I visit the local library for the first time in at least ten years. It is no longer my local library, but still my parents’, and still local enough. I go because first I took myself to brunch at a café down the road and
had substandard poached eggs that offered me thin white egg juices on the first incision, and dark orange yolk on the second, amalgamating into mush on the plate. I had wanted to write in the café, but brunch then felt like less of a treat and more of a mission.

So I left the café to visit an old friend by the market square, my card so old now it is surely defunct, but still nestled inside my purse. I came out wearing my fleecy black poncho but it is too hot to wear it
so I carry it around like a comfort blanket. It is fine for if you need
something but brought no other humans with you. The ground floor of the library is empty. There used to be a tourist information desk there when I was a child. I go up the stairs to the first floor and think to myself how surprisingly quiet it is before remembering it is, of course, a library.

It looks sparse. There are a few people in – a student sitting with social care text books, a couple of lone women, a man sat alone
reading at the very back, in one of those nooks with only a brick wall for a view. The shelves are shorter than I remember. The back of the room in particular used to seem like a dark, mysterious place with high shelves full of worlds. Now I can almost see over the top of them. I wander around but see nothing that holds my interest or that I recognise. I set up camp at a table behind the social care student. The zip on my bag makes too much noise. The spine of my hardback notebook makes too much noise. I realise I have egg yolk in my hair. I brush it out and realise it’s still wet, and yolk falls onto the table and into the spine of my notebook.

A man comes and sits next to me, bumping into the table as he does so. Says hello, asks how I am, gets out his newspaper, mutters to
himself. Next time I will write in the pub like I used to.

I continue writing in the car after I hotfoot it back through town. I bang the table as I hurry to get up, and whisper “Sorry” because it’s
the polite thing to do. The man says “What? Oh, okay, thank you,” and smiles, and I leave thinking it’s actually fine, I suppose, for a man to sit down at my table while I’m writing, to say hello and ask me how I am, and on the face of it, it isn’t creepy at all. But it is, and it isn’t what I went to the library for. I recount trips to the library as a child with my dad, getting ten books out at a time, every Saturday. I remember the poster halfway down the stairs warning of the dangers of tailgating. Three photos of the back of a lorry – “Close”, “Closer”, then just black, and “Too close”.

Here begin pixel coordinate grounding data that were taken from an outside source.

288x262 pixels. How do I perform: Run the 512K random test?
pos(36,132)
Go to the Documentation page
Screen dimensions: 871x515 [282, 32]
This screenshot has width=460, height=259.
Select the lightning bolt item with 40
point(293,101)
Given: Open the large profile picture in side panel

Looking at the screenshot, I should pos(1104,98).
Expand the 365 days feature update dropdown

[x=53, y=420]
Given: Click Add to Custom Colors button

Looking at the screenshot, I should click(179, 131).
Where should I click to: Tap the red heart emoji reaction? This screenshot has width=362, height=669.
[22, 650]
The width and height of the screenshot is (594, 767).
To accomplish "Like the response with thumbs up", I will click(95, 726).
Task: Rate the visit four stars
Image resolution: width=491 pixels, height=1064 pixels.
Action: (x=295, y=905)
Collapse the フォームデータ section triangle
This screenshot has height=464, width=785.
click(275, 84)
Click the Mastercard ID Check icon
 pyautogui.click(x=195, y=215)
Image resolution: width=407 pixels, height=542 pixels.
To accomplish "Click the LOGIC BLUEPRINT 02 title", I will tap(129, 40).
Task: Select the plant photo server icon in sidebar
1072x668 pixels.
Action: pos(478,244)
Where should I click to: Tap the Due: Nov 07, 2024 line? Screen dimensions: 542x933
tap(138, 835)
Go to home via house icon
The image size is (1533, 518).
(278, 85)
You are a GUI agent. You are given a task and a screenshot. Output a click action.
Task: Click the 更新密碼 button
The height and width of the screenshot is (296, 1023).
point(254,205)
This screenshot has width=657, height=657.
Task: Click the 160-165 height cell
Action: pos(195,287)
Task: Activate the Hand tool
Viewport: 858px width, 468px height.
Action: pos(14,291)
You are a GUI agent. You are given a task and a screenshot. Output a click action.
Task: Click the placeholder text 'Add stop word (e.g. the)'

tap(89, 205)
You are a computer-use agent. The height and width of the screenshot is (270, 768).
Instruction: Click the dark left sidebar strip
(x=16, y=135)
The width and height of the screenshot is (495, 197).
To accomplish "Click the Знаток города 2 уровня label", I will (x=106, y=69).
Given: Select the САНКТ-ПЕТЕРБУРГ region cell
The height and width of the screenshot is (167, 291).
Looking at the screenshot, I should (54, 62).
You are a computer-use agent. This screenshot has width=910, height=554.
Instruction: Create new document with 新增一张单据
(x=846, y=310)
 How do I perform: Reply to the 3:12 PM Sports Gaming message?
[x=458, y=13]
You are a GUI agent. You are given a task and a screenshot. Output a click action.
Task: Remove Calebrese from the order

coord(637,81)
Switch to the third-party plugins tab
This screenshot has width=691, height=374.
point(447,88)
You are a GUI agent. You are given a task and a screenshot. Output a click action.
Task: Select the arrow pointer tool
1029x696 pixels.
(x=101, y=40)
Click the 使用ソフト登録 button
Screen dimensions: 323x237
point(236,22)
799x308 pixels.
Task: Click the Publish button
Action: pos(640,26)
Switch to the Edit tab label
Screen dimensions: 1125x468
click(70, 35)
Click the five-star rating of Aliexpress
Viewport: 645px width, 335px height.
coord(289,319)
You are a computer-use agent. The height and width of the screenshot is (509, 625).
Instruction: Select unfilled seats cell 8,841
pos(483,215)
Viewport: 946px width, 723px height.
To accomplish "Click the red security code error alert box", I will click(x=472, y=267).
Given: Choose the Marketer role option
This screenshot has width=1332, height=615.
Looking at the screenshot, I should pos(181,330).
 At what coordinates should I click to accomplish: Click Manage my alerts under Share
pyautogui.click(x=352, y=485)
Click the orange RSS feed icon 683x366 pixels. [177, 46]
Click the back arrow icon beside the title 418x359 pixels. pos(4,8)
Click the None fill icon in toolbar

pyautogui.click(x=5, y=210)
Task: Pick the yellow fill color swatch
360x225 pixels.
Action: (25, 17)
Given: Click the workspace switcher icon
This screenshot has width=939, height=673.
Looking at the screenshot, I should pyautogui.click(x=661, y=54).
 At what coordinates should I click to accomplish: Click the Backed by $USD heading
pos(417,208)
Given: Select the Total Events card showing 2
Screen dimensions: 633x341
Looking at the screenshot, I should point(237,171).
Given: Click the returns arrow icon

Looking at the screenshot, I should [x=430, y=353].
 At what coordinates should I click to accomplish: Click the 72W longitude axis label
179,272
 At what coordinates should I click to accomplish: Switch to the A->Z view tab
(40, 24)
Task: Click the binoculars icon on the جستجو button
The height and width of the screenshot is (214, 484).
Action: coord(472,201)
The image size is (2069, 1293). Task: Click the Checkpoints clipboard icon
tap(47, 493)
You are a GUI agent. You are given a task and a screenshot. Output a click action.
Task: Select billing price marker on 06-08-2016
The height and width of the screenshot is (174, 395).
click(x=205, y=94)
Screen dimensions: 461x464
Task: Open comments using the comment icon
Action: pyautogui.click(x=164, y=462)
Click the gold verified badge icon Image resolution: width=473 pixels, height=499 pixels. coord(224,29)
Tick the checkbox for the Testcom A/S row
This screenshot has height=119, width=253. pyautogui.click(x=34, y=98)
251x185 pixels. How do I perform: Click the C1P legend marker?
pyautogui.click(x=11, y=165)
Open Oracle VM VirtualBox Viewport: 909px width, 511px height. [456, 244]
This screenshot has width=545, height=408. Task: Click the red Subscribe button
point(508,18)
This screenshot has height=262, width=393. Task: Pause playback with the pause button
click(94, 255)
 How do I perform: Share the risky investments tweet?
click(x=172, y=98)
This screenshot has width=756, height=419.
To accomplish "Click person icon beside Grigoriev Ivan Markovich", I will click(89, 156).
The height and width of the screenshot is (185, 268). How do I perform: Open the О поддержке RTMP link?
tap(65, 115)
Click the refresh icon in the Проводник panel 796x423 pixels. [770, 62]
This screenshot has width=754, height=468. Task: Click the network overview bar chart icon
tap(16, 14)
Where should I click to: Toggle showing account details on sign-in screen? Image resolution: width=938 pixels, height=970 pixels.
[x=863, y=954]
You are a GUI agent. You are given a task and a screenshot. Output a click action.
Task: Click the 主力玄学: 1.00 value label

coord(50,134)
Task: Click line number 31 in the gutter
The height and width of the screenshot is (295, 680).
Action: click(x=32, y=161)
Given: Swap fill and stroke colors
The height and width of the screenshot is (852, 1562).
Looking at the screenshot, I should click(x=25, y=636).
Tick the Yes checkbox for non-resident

I remember a scene from Stephen King’s Insomnia which took place in a library. The scene was strange because there was violence, and the library is one of the least violent places I can think of, but I still feel vulnerable alone in the library, for no sensible reason. I leave the car door open and cool down. My hair stops sticking to the back of my neck. I wonder if I am still hungry. I tease the egg yolk out of the spine of my notebook with my fingernail.